Task to complete: Work out how many lines of this material hold the word "comment". Write only that number.

Exercise materials:

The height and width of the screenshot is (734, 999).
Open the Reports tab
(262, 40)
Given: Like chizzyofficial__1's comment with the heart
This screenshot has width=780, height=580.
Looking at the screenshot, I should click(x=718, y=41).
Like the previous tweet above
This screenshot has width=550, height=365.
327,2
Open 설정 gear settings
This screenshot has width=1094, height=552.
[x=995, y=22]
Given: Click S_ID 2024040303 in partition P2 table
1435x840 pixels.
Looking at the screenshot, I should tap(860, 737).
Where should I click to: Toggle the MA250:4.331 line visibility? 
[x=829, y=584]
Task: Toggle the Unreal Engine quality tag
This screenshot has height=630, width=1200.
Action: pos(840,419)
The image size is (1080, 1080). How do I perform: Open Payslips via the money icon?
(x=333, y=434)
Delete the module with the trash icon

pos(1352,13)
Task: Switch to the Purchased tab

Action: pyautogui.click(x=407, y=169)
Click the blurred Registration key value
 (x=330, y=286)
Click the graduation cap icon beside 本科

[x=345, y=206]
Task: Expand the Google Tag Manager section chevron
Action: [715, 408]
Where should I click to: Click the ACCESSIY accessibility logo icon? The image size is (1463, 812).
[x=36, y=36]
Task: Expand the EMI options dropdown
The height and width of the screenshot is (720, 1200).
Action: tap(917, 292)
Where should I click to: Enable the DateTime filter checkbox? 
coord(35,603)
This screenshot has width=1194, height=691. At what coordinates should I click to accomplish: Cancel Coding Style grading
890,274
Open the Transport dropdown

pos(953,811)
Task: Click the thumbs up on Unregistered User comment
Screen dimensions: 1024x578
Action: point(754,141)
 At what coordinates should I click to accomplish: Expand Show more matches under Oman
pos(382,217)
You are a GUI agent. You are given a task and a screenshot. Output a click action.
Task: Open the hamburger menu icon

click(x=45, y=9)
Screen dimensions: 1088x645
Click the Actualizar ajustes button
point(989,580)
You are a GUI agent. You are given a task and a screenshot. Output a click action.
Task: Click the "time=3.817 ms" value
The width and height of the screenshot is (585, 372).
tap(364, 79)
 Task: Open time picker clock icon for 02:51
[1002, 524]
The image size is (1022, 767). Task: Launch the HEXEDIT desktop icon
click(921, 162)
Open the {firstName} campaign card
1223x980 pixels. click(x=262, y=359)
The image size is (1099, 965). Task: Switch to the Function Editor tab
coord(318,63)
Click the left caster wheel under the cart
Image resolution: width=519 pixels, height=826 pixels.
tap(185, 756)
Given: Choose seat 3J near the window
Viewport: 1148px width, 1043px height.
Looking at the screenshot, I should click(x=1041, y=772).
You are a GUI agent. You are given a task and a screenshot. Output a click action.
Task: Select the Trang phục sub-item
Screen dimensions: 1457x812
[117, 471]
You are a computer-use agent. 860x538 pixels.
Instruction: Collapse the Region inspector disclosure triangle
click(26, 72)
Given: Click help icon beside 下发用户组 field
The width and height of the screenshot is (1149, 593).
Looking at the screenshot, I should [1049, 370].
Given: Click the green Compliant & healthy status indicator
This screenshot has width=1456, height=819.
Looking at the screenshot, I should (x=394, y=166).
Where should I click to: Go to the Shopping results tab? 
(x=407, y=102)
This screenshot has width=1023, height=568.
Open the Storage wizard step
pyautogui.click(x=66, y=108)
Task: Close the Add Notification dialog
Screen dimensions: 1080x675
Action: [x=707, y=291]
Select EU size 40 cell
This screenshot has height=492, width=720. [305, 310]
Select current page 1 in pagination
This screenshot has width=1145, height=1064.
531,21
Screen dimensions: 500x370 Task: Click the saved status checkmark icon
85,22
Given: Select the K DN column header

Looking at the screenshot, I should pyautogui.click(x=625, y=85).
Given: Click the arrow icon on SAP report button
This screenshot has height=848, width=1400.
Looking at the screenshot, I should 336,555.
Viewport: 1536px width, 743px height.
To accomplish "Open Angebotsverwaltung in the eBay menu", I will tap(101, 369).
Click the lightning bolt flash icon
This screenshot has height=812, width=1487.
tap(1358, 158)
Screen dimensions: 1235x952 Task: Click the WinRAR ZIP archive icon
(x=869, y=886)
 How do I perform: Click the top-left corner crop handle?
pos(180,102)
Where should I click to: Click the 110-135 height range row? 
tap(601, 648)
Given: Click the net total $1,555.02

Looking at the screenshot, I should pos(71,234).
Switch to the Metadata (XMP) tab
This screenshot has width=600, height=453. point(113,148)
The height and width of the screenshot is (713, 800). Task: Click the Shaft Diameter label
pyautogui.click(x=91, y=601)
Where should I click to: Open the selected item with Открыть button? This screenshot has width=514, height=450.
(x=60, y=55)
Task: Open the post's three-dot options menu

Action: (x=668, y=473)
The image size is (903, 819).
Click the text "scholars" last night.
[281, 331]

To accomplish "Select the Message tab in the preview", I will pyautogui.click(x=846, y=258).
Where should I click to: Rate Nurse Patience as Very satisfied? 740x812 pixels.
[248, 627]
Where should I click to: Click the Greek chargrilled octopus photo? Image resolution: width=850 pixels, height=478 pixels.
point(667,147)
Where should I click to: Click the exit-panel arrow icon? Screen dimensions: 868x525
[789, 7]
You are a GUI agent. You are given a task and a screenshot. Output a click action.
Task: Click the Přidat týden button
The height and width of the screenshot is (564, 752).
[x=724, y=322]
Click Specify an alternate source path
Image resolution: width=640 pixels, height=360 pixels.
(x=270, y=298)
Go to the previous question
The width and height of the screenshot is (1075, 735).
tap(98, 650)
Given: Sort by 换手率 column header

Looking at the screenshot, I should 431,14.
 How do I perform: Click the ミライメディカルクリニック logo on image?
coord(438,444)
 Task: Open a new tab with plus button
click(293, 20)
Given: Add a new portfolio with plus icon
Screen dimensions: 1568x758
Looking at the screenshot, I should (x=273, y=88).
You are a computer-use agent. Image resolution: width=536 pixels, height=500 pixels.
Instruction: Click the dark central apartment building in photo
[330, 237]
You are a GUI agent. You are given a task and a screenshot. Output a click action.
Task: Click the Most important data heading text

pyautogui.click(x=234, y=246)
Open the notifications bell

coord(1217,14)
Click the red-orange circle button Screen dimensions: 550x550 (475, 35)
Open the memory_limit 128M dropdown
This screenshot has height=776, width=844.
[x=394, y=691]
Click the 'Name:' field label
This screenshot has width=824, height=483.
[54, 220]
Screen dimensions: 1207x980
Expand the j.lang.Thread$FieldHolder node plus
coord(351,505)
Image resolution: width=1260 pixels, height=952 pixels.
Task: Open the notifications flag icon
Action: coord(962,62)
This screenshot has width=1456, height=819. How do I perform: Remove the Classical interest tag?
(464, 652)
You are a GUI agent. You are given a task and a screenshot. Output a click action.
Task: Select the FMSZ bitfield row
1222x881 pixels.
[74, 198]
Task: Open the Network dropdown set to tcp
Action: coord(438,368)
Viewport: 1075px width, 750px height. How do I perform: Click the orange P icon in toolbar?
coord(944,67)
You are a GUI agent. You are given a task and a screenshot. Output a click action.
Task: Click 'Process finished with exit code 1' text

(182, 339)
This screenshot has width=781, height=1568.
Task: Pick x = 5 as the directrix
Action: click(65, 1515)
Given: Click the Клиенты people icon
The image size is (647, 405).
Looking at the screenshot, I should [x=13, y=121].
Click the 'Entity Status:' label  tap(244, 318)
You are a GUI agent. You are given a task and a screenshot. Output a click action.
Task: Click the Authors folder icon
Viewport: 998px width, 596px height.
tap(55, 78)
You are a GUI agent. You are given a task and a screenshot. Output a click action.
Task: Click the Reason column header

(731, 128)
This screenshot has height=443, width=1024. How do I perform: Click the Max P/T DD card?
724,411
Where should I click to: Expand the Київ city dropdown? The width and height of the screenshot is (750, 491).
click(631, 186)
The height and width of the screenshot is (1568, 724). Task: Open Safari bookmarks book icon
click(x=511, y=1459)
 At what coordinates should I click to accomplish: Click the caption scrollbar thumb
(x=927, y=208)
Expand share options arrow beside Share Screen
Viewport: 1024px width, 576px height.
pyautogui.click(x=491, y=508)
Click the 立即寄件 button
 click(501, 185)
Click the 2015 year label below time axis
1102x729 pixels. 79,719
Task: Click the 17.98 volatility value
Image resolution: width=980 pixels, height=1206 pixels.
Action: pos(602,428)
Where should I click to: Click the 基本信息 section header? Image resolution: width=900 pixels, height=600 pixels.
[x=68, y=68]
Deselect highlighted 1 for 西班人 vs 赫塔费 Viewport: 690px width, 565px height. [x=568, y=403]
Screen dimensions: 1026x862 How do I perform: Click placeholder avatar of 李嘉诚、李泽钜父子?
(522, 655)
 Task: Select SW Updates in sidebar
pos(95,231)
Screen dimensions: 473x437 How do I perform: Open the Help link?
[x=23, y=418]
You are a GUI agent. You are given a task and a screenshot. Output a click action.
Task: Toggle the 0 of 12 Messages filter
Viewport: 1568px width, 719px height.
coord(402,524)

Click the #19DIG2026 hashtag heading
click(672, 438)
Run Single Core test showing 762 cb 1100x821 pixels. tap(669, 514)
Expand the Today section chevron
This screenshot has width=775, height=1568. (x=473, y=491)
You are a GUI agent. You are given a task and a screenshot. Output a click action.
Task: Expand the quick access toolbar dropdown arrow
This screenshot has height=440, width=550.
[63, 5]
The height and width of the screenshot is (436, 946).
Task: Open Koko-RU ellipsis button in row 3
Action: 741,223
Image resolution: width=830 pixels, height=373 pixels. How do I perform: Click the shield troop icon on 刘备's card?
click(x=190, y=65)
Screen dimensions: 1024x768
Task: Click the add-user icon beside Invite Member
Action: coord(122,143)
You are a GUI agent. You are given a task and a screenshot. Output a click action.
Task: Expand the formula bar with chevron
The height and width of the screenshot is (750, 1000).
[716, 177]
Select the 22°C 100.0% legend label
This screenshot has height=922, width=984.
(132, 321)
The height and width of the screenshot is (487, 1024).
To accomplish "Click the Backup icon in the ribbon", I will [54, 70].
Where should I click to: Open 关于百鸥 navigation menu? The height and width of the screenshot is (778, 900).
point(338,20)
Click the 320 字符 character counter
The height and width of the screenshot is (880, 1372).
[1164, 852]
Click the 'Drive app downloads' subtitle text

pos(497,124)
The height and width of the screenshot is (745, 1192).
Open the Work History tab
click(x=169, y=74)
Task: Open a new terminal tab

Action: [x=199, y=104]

Response box: 2